Exercise description —
Check every line below for the word "Click" and show those that hold it.

Available records —
=== Begin Enclosure ===
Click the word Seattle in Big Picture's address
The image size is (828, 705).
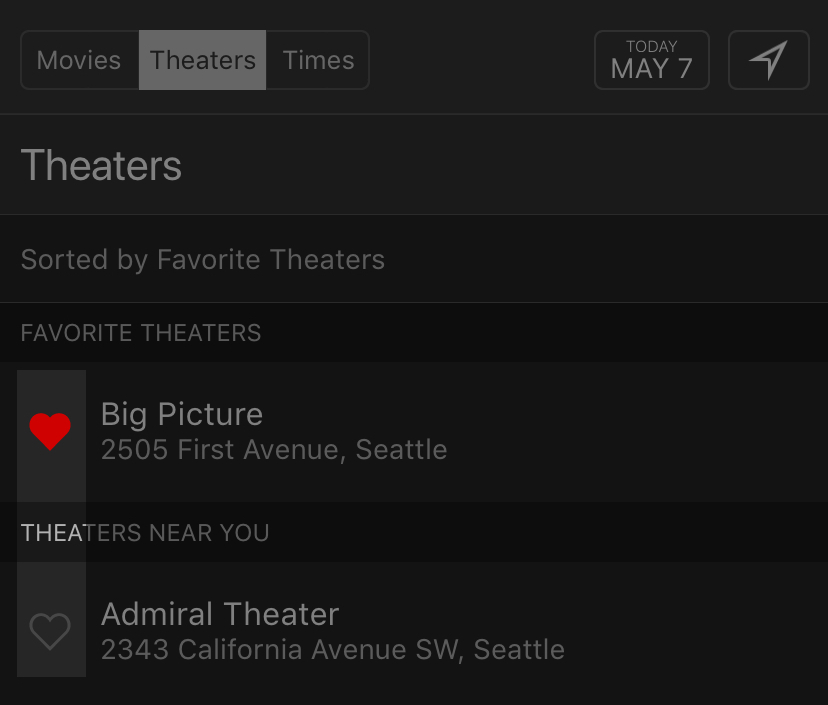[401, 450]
=== End Enclosure ===
=== Begin Enclosure ===
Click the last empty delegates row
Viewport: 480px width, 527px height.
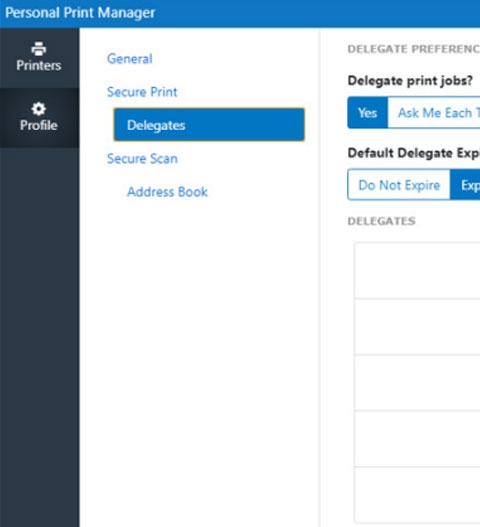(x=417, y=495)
=== End Enclosure ===
Answer box —
Click the word Seattle in Big Picture's address
Click the last empty delegates row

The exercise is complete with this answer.